Dataset rows

————

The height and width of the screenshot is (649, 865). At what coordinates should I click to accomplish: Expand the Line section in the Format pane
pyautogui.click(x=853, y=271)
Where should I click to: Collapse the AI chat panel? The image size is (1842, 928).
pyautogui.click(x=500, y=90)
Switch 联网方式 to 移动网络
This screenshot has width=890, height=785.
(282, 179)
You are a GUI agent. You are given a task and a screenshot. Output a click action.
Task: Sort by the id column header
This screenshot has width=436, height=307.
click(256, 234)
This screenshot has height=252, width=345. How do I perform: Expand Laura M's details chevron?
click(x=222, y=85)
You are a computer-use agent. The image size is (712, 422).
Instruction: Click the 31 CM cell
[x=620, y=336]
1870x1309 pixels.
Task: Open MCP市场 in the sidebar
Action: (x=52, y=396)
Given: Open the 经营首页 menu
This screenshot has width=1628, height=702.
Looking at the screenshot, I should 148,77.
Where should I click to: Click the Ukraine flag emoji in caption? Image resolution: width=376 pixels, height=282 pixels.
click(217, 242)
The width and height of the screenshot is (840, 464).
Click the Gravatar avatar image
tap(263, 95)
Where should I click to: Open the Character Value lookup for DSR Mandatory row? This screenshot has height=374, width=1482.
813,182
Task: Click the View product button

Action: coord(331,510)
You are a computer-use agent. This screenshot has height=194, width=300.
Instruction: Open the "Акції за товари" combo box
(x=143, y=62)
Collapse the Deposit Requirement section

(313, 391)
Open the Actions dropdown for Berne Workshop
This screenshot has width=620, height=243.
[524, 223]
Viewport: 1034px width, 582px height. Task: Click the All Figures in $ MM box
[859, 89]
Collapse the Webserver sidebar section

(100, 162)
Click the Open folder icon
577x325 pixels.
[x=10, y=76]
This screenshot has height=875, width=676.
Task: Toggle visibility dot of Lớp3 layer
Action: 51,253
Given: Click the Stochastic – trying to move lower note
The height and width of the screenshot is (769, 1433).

————

Rewrite these lines with every occurrence of "Instruction" changed to "Command", keeping everything else identical.

The height and width of the screenshot is (649, 865). At what coordinates should I click to accomplish: Expand the Line section in the Format pane
pyautogui.click(x=853, y=271)
Where should I click to: Collapse the AI chat panel? The image size is (1842, 928).
pyautogui.click(x=500, y=90)
Switch 联网方式 to 移动网络
This screenshot has width=890, height=785.
(282, 179)
You are a GUI agent. You are given a task and a screenshot. Output a click action.
Task: Sort by the id column header
This screenshot has width=436, height=307.
click(256, 234)
This screenshot has height=252, width=345. How do I perform: Expand Laura M's details chevron?
click(x=222, y=85)
You are a computer-use agent. The image size is (712, 422).
Command: Click the 31 CM cell
[x=620, y=336]
1870x1309 pixels.
Task: Open MCP市场 in the sidebar
Action: (x=52, y=396)
Given: Open the 经营首页 menu
This screenshot has width=1628, height=702.
Looking at the screenshot, I should 148,77.
Where should I click to: Click the Ukraine flag emoji in caption? Image resolution: width=376 pixels, height=282 pixels.
click(217, 242)
The width and height of the screenshot is (840, 464).
Click the Gravatar avatar image
tap(263, 95)
Where should I click to: Open the Character Value lookup for DSR Mandatory row? This screenshot has height=374, width=1482.
813,182
Task: Click the View product button

Action: coord(331,510)
You are a computer-use agent. This screenshot has height=194, width=300.
Command: Open the "Акції за товари" combo box
(x=143, y=62)
Collapse the Deposit Requirement section

(313, 391)
Open the Actions dropdown for Berne Workshop
This screenshot has width=620, height=243.
[524, 223]
Viewport: 1034px width, 582px height. Task: Click the All Figures in $ MM box
[859, 89]
Collapse the Webserver sidebar section

(100, 162)
Click the Open folder icon
577x325 pixels.
[x=10, y=76]
This screenshot has height=875, width=676.
Task: Toggle visibility dot of Lớp3 layer
Action: 51,253
Given: Click the Stochastic – trying to move lower note
The height and width of the screenshot is (769, 1433).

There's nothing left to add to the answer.